:: RECORDS FOR THIS TASK ::

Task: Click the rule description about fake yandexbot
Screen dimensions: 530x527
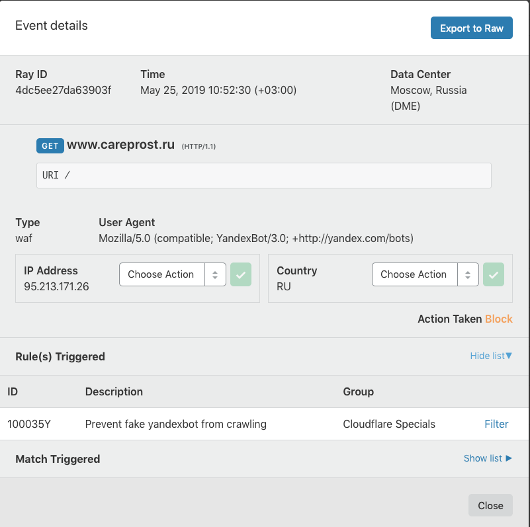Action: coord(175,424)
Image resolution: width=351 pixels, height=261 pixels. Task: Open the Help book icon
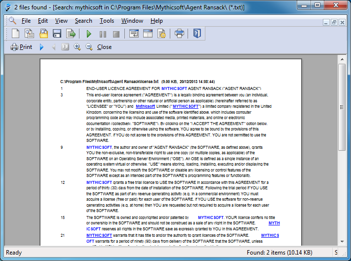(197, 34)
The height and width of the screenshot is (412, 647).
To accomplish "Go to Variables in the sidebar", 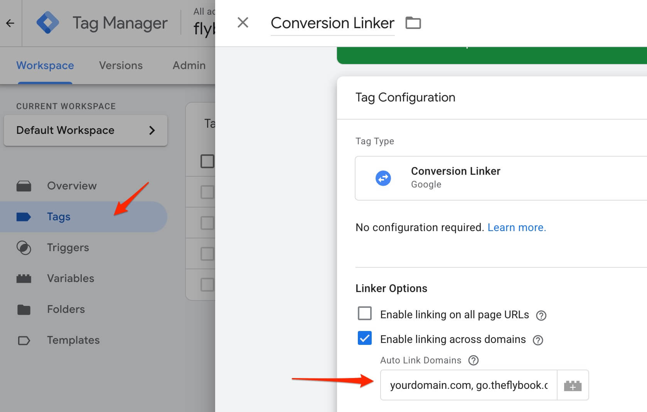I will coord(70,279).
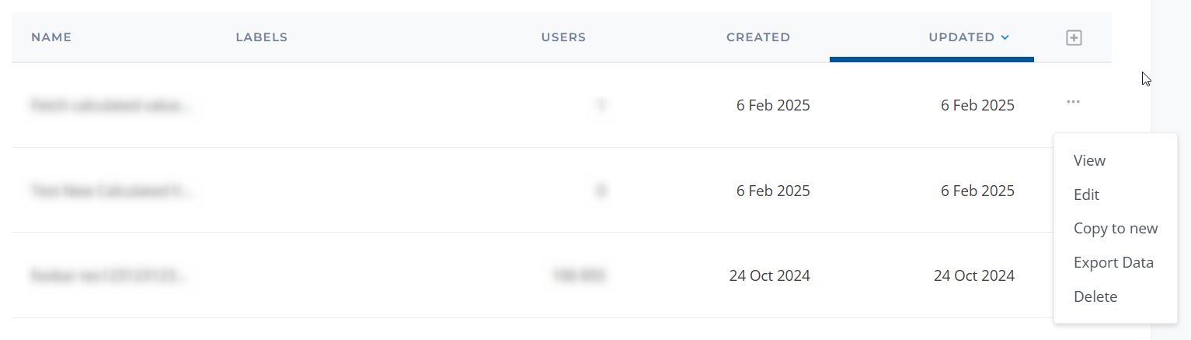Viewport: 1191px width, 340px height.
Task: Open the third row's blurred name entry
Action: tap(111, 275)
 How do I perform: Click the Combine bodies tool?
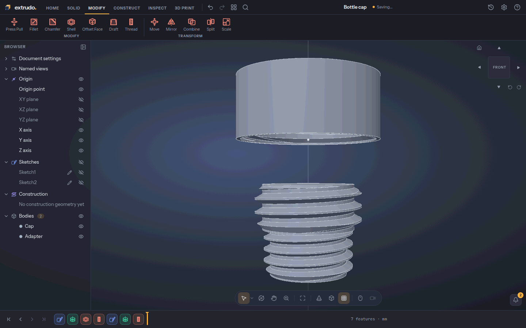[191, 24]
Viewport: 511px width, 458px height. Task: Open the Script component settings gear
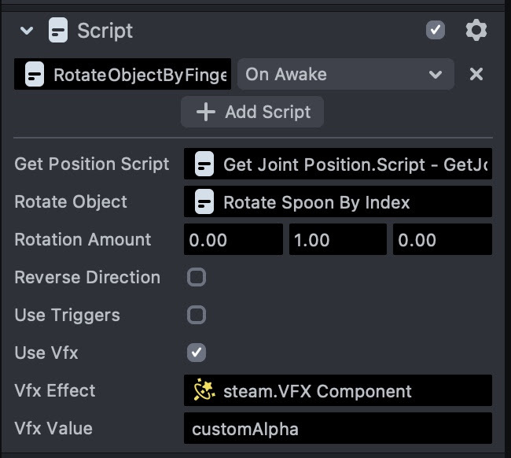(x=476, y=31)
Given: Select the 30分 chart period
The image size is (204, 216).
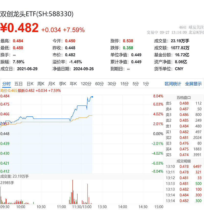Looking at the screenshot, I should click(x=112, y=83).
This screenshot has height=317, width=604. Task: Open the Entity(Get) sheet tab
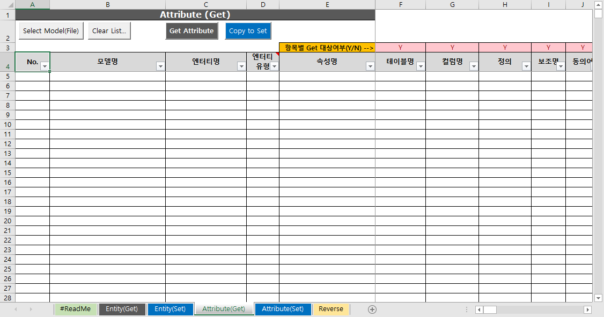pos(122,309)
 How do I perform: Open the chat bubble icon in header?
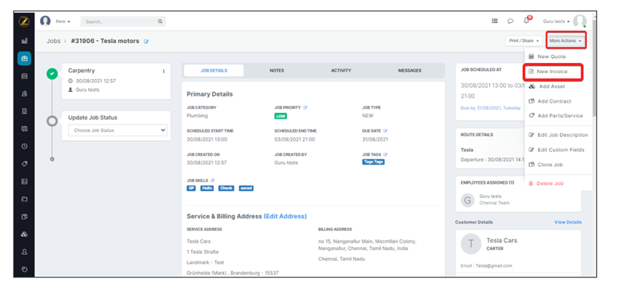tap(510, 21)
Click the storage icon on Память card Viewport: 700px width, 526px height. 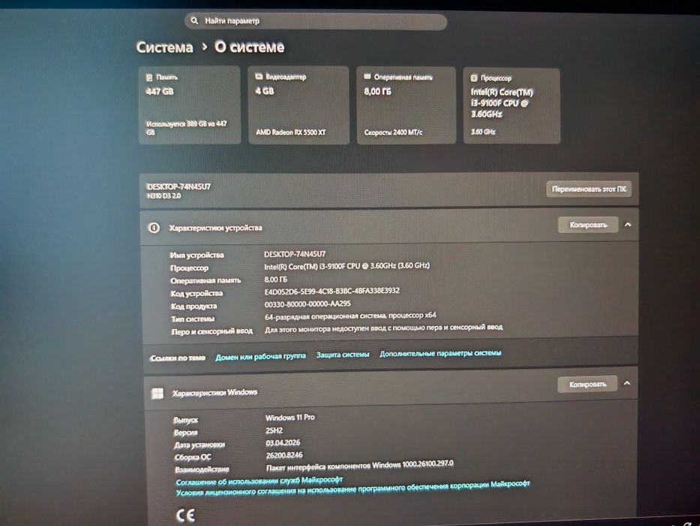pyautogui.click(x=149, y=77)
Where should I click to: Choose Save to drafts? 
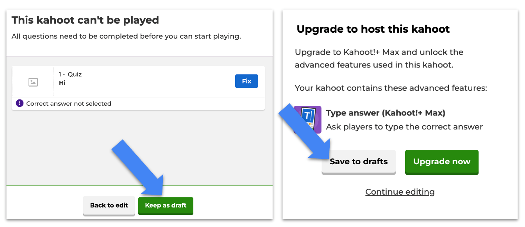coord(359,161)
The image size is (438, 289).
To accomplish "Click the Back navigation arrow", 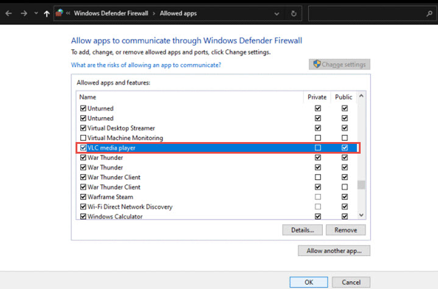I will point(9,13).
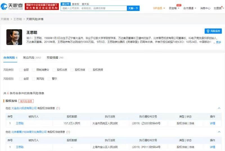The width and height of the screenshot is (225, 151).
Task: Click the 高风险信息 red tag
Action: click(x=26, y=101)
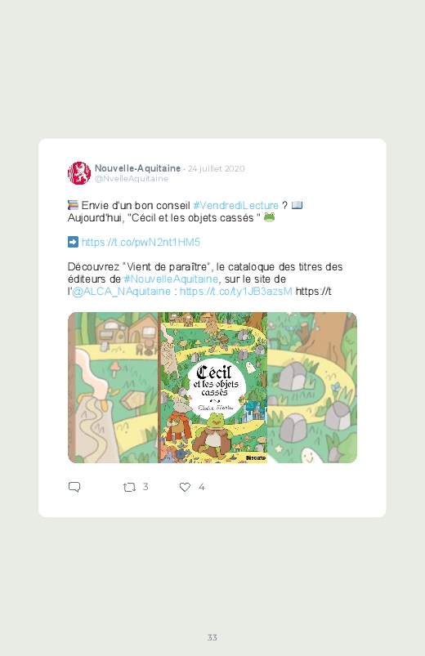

:::

» AIM OF THE EXERCISE: What is needed is an exact retyping of the lines from the start of the data through the line with "The height and", with both end lines kept and every picture left out.

» SOLUTION TO THIS PROBLEM:
Task: Click the rule description about fake yandexbot
Screen dimensions: 530x527
Action: coord(175,424)
Image resolution: width=351 pixels, height=261 pixels. Task: Open the Help book icon
(197, 34)
The height and width of the screenshot is (412, 647).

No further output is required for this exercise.